● Problems to work on:
A) From the page on evidence of common ancestry and diversity, extract the passage that starts at the words "This lesson begins" and ends after the words "perform the behavior.".
B) According to the page on evidence of common ancestry and diversity, what four things about many life forms does the fossil record document?
C) Pick up the page on evidence of common ancestry and diversity after its final sentence and keep writing.

● Document extract:
MS-LS4.A Evidence of Common Ancestry and Diversity

The fossil record documents the existence, diversity, extinction, and change of many life forms throughout the history of life on Earth.

Anatomical similarities and differences between various organisms living today and between them and organisms in the fossil record, enable the reconstruction of evolutionary history and the inference of lines of evolutionary descent.

Associated Shape of Life Content

The Secrets of Fossils

In this lesson students make connections between fossils and modern day organisms. Using the information about the Cambrian Explosion, they explore theories about how and why organisms diversified. Students hypothesize what evidence might be helpful to connect fossil organisms to modern organisms to show evolutionary connections. Students use three videos from shapeoflife.org.

Annelid Adaptions + Art

This lesson begins with students engaging in the practice of science -- observing the phenomena, describing their observations, and making sense of what they see. They observe annelid behaviors using a Shape of Life video with the audio turned off. They try to figure out what the phenomenon (the behavior) is, how it might help the organism survive, and how it might impact the environment. Working with a partner, they make hypotheses about what they are observing and organisms' adaptions that allow it to perform the behavior.

[Collected data]
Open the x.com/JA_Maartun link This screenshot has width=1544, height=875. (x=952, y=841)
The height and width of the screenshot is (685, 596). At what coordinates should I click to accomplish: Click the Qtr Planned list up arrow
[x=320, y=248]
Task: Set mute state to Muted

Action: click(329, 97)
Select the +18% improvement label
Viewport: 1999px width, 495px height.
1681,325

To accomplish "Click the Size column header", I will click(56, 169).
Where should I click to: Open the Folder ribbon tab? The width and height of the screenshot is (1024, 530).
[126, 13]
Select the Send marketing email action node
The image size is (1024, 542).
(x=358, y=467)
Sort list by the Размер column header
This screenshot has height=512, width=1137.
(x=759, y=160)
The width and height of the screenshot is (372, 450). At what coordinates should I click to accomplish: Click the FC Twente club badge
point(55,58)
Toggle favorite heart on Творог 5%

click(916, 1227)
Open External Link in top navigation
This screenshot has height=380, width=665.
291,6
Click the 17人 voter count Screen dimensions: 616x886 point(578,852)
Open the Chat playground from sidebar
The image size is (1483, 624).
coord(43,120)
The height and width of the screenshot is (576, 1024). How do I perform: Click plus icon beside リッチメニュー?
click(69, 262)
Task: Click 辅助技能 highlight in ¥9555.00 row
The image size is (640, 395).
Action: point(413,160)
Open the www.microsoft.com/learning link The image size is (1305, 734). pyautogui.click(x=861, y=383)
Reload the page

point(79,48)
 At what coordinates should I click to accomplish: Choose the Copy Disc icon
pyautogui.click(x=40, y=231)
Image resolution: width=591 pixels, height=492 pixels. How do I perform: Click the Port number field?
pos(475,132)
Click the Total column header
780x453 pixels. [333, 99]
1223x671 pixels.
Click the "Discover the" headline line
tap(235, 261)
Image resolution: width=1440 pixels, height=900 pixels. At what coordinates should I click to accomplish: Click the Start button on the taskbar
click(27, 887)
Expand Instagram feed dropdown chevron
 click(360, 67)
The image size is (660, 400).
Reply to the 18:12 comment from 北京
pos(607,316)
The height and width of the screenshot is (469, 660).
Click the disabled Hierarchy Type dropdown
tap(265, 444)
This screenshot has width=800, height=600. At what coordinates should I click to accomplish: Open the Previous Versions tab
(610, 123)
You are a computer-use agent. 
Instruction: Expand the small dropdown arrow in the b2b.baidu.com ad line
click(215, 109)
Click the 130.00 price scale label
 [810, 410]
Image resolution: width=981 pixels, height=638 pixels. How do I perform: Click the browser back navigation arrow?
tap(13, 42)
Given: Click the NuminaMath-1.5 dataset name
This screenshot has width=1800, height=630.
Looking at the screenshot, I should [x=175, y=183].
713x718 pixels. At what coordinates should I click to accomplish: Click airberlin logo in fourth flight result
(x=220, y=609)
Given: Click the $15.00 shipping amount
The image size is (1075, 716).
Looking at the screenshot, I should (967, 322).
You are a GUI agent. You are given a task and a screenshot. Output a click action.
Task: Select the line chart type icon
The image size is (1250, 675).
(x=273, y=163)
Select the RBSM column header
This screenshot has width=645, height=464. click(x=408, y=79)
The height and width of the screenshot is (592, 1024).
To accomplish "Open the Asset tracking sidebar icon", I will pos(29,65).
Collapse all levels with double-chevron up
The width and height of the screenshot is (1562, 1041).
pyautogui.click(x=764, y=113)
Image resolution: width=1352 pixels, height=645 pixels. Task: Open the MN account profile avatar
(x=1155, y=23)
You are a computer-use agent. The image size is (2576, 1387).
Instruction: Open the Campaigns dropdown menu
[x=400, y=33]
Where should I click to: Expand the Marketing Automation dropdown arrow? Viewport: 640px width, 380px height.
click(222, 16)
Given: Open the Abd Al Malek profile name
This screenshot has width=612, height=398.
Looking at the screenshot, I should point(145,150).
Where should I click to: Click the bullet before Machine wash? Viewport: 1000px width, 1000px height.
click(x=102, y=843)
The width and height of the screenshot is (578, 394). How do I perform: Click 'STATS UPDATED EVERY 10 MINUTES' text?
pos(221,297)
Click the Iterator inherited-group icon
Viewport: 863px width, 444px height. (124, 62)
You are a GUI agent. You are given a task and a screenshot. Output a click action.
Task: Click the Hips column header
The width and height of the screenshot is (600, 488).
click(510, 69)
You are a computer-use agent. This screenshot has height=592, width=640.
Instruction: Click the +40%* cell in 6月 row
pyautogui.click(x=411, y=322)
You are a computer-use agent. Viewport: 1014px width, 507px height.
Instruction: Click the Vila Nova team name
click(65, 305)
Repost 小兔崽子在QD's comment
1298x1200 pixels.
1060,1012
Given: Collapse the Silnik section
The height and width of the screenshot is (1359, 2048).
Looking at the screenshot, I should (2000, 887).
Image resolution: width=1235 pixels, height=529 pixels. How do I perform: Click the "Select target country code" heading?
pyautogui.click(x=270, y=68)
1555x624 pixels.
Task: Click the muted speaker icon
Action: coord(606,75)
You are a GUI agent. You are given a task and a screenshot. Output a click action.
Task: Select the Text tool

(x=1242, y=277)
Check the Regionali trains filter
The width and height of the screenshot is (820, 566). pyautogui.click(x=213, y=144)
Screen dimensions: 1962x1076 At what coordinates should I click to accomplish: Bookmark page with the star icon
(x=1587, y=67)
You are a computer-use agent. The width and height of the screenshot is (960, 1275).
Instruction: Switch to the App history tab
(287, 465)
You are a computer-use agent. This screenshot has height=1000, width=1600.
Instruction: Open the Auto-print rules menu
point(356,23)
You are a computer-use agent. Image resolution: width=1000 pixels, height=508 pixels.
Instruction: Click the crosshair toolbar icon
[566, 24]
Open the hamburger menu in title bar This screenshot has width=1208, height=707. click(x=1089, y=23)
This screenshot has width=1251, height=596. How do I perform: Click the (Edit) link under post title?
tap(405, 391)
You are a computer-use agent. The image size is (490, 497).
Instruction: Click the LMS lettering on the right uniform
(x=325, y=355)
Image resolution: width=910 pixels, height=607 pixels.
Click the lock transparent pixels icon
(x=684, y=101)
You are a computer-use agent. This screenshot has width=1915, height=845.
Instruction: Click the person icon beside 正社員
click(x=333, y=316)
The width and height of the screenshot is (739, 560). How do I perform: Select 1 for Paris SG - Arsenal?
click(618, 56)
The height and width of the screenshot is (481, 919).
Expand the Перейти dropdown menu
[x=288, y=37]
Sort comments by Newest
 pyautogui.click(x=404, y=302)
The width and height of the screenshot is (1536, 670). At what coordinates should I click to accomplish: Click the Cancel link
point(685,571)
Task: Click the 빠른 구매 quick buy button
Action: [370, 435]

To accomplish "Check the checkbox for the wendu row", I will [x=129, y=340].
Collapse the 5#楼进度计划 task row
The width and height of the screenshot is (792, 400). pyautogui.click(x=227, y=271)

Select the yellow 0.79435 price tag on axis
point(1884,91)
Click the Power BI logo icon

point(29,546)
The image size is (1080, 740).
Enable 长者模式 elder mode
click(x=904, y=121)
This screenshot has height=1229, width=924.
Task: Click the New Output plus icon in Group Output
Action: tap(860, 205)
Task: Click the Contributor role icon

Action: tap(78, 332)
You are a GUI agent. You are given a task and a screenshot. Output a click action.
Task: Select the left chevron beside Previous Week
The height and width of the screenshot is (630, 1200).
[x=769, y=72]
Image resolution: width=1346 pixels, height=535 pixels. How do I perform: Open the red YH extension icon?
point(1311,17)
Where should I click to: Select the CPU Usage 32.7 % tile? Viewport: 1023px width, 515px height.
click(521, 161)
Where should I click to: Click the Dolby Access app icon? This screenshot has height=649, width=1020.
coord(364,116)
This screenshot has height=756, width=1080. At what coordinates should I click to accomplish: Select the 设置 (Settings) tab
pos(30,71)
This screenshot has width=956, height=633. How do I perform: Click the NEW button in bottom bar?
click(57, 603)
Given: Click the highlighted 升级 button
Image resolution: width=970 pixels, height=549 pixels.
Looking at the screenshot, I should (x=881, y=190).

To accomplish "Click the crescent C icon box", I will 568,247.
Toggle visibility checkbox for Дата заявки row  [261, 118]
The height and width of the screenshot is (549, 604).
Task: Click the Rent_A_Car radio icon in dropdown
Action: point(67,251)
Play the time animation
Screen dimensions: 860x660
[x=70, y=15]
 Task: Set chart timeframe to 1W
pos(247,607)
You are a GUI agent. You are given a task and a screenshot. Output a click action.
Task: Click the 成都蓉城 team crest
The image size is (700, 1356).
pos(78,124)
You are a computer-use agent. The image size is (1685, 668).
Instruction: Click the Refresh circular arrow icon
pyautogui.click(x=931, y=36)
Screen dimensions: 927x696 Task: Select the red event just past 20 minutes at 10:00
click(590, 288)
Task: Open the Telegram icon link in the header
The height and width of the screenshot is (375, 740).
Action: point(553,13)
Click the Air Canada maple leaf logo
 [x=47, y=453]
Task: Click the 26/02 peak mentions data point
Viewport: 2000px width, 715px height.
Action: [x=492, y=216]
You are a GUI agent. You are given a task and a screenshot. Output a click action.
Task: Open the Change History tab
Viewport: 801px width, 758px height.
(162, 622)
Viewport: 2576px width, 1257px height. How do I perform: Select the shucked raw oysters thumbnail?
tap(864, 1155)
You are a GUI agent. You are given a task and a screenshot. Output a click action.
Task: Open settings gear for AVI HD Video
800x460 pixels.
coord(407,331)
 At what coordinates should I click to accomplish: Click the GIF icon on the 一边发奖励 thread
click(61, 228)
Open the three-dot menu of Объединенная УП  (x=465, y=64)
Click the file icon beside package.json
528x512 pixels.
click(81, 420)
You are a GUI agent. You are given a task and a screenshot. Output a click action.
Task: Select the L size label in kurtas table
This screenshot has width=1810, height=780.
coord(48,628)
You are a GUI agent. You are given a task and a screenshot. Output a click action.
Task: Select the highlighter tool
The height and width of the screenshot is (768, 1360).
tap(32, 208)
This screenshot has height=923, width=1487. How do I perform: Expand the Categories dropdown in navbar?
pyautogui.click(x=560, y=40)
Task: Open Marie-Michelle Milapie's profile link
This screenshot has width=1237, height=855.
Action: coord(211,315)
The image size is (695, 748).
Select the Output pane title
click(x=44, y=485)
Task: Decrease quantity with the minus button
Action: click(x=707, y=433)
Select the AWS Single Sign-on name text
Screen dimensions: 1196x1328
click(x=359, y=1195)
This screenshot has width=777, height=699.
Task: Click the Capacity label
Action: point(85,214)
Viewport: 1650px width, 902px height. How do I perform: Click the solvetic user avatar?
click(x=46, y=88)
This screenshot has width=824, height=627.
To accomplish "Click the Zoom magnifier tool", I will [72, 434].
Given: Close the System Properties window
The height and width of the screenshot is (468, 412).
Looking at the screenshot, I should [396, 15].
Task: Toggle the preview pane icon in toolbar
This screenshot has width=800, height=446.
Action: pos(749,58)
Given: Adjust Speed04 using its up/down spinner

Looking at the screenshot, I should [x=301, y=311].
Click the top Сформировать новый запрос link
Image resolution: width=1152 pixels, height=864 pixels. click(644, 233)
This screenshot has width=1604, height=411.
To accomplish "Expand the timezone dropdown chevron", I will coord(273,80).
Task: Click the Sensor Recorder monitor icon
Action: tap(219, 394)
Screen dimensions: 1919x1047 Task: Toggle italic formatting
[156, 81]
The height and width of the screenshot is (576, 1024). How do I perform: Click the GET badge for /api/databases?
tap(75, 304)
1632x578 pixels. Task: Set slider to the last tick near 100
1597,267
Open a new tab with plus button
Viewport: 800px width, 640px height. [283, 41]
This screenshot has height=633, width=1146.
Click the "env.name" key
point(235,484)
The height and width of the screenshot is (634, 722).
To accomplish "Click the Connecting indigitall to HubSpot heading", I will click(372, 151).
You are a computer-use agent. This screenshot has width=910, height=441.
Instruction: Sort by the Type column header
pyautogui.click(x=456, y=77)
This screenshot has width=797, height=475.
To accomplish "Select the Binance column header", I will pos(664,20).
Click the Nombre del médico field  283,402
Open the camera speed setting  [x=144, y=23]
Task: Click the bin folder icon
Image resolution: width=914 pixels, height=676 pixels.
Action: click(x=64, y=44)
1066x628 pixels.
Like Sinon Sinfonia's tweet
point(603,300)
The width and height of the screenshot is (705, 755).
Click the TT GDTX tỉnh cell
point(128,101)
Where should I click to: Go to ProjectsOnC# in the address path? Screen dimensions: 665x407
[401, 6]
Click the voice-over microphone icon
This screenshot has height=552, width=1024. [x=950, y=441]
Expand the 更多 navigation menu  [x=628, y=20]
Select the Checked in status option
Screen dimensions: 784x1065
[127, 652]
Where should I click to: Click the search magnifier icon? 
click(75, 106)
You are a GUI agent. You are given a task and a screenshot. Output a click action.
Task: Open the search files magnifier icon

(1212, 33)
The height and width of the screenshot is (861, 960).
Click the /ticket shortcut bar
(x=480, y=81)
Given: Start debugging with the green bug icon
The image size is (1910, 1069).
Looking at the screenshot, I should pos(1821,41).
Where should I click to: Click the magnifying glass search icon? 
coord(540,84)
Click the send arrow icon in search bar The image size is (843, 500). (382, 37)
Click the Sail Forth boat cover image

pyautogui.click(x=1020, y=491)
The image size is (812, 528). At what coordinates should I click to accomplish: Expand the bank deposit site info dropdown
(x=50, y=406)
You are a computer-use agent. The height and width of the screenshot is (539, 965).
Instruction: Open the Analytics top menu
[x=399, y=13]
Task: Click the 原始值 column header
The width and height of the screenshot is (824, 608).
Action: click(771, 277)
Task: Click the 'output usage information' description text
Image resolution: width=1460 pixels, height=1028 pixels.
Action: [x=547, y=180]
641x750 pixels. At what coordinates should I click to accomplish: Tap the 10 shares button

● Answers by item:
A)
This lesson begins with students engaging in the practice of science -- observing the phenomena, describing their observations, and making sense of what they see. They observe annelid behaviors using a Shape of Life video with the audio turned off. They try to figure out what the phenomenon (the behavior) is, how it might help the organism survive, and how it might impact the environment. Working with a partner, they make hypotheses about what they are observing and organisms' adaptions that allow it to perform the behavior.

B) Existence, diversity, extinction, and change

C)
The Eastern Oyster: A Not-So-Typical Mollusc

Lab dissection of a representative of Class Bivalvia. Supported by several Shape of Life segments, students interpret bivalve adaptations as a radical case of divergent evolution: A simple ancestral snail with a mobile lifestyle, single dome-shaped shell, bilateral symmetry, and a head (“cephalization”) transformed into a headless, double-shelled, sedentary filter-feeder whose bilateral form is obscure.

The Mussel: A Not So Typical Mollusc

Lab dissection of a representative of Class Bivalvia. Supported by several Shape of Life segments, students interpret bivalve adaptations as a radical case of divergent evolution: A simple ancestral snail with a mobile lifestyle, single dome-shaped shell, bilateral symmetry, and a head (“cephalization”) transformed into a headless, double-shelled, sedentary filter-feeder whose bilateral form is obscure.

Who Was "Hunter Eve?"

The paleontological evidence of the first animal to hunt is tiny trails that have been fossilized in rocks. To start this lesson, students will consider the tracks and traces left by modern animals and what they can learn about an animal from its tracks.

Who Was Animal Eve?

In this lesson students make a guess as to what was the first animal. The class watches the Sponge video from the shapeoflife.org and writes down what evidence they saw that sponges were the first animals. Then the class discusses what evidence they need to figure out what might have been the first animal. They watch the scientist video “Mitchell Sogin, Evolutionary Biologist: Proof of the First Animal” and write down the evidence that is presented for the sponge being the first animal.